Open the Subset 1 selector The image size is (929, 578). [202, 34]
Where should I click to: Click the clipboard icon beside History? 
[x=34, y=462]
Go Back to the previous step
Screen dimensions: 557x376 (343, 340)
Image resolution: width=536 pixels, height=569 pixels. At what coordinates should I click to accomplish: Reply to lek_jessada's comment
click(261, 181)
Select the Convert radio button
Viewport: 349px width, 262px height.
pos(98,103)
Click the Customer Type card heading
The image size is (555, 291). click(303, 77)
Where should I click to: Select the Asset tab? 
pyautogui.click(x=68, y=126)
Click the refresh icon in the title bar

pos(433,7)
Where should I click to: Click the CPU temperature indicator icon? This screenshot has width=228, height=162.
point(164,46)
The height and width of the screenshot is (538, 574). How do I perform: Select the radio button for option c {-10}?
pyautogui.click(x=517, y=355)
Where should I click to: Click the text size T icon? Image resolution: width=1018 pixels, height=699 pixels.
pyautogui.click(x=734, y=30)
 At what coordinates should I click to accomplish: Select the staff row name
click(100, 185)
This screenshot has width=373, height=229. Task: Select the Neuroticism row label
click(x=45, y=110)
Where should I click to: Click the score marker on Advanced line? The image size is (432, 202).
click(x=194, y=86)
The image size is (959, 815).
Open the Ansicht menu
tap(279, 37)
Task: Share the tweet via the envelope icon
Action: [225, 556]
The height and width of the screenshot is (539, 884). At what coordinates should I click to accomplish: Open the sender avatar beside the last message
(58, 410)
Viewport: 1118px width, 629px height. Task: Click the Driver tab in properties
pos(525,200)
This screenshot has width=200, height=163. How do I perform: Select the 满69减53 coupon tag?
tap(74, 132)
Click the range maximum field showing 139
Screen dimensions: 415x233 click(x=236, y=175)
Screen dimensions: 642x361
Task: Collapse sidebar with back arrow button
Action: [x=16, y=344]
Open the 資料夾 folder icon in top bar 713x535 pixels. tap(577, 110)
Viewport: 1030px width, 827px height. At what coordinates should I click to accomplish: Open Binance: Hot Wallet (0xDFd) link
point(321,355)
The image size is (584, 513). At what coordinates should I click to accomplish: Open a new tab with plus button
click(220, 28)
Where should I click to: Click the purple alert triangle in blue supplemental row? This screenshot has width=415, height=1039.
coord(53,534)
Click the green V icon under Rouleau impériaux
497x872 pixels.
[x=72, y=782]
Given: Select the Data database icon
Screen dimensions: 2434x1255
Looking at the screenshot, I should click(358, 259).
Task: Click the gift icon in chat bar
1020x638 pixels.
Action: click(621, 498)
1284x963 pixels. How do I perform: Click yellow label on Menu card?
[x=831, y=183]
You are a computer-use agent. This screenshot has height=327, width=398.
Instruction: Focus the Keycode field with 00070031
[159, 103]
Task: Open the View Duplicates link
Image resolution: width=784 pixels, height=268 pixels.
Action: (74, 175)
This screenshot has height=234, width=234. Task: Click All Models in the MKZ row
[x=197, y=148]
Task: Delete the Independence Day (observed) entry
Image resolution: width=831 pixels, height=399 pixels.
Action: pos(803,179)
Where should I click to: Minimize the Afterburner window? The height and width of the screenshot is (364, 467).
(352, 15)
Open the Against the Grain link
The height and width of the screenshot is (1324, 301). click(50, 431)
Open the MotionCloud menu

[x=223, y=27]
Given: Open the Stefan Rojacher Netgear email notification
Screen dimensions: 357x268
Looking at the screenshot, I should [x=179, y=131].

DO THIS.
Express every one of the rows above as a Markdown table with the columns No. and Line, giving each nonblank line its own numbered table row and leaving out blank lines.

ANSWER IN FULL.
| No. | Line |
|---|---|
| 1 | Open the Subset 1 selector The image size is (929, 578). [202, 34] |
| 2 | Where should I click to: Click the clipboard icon beside History?  |
| 3 | [x=34, y=462] |
| 4 | Go Back to the previous step |
| 5 | Screen dimensions: 557x376 (343, 340) |
| 6 | Image resolution: width=536 pixels, height=569 pixels. At what coordinates should I click to accomplish: Reply to lek_jessada's comment |
| 7 | click(261, 181) |
| 8 | Select the Convert radio button |
| 9 | Viewport: 349px width, 262px height. |
| 10 | pos(98,103) |
| 11 | Click the Customer Type card heading |
| 12 | The image size is (555, 291). click(303, 77) |
| 13 | Where should I click to: Select the Asset tab?  |
| 14 | pyautogui.click(x=68, y=126) |
| 15 | Click the refresh icon in the title bar |
| 16 | pos(433,7) |
| 17 | Where should I click to: Click the CPU temperature indicator icon? This screenshot has width=228, height=162. |
| 18 | point(164,46) |
| 19 | The height and width of the screenshot is (538, 574). How do I perform: Select the radio button for option c {-10}? |
| 20 | pyautogui.click(x=517, y=355) |
| 21 | Where should I click to: Click the text size T icon? Image resolution: width=1018 pixels, height=699 pixels. |
| 22 | pyautogui.click(x=734, y=30) |
| 23 |  At what coordinates should I click to accomplish: Select the staff row name |
| 24 | click(100, 185) |
| 25 | This screenshot has width=373, height=229. Task: Select the Neuroticism row label |
| 26 | click(x=45, y=110) |
| 27 | Where should I click to: Click the score marker on Advanced line? The image size is (432, 202). |
| 28 | click(x=194, y=86) |
| 29 | The image size is (959, 815). |
| 30 | Open the Ansicht menu |
| 31 | tap(279, 37) |
| 32 | Task: Share the tweet via the envelope icon |
| 33 | Action: [225, 556] |
| 34 | The height and width of the screenshot is (539, 884). At what coordinates should I click to accomplish: Open the sender avatar beside the last message |
| 35 | (58, 410) |
| 36 | Viewport: 1118px width, 629px height. Task: Click the Driver tab in properties |
| 37 | pos(525,200) |
| 38 | This screenshot has width=200, height=163. How do I perform: Select the 满69减53 coupon tag? |
| 39 | tap(74, 132) |
| 40 | Click the range maximum field showing 139 |
| 41 | Screen dimensions: 415x233 click(x=236, y=175) |
| 42 | Screen dimensions: 642x361 |
| 43 | Task: Collapse sidebar with back arrow button |
| 44 | Action: [x=16, y=344] |
| 45 | Open the 資料夾 folder icon in top bar 713x535 pixels. tap(577, 110) |
| 46 | Viewport: 1030px width, 827px height. At what coordinates should I click to accomplish: Open Binance: Hot Wallet (0xDFd) link |
| 47 | point(321,355) |
| 48 | The image size is (584, 513). At what coordinates should I click to accomplish: Open a new tab with plus button |
| 49 | click(220, 28) |
| 50 | Where should I click to: Click the purple alert triangle in blue supplemental row? This screenshot has width=415, height=1039. |
| 51 | coord(53,534) |
| 52 | Click the green V icon under Rouleau impériaux |
| 53 | 497x872 pixels. |
| 54 | [x=72, y=782] |
| 55 | Given: Select the Data database icon |
| 56 | Screen dimensions: 2434x1255 |
| 57 | Looking at the screenshot, I should click(358, 259). |
| 58 | Task: Click the gift icon in chat bar |
| 59 | 1020x638 pixels. |
| 60 | Action: click(621, 498) |
| 61 | 1284x963 pixels. How do I perform: Click yellow label on Menu card? |
| 62 | [x=831, y=183] |
| 63 | You are a computer-use agent. This screenshot has height=327, width=398. |
| 64 | Instruction: Focus the Keycode field with 00070031 |
| 65 | [159, 103] |
| 66 | Task: Open the View Duplicates link |
| 67 | Image resolution: width=784 pixels, height=268 pixels. |
| 68 | Action: (74, 175) |
| 69 | This screenshot has height=234, width=234. Task: Click All Models in the MKZ row |
| 70 | [x=197, y=148] |
| 71 | Task: Delete the Independence Day (observed) entry |
| 72 | Image resolution: width=831 pixels, height=399 pixels. |
| 73 | Action: pos(803,179) |
| 74 | Where should I click to: Minimize the Afterburner window? The height and width of the screenshot is (364, 467). |
| 75 | (352, 15) |
| 76 | Open the Against the Grain link |
| 77 | The height and width of the screenshot is (1324, 301). click(50, 431) |
| 78 | Open the MotionCloud menu |
| 79 | [x=223, y=27] |
| 80 | Given: Open the Stefan Rojacher Netgear email notification |
| 81 | Screen dimensions: 357x268 |
| 82 | Looking at the screenshot, I should [x=179, y=131]. |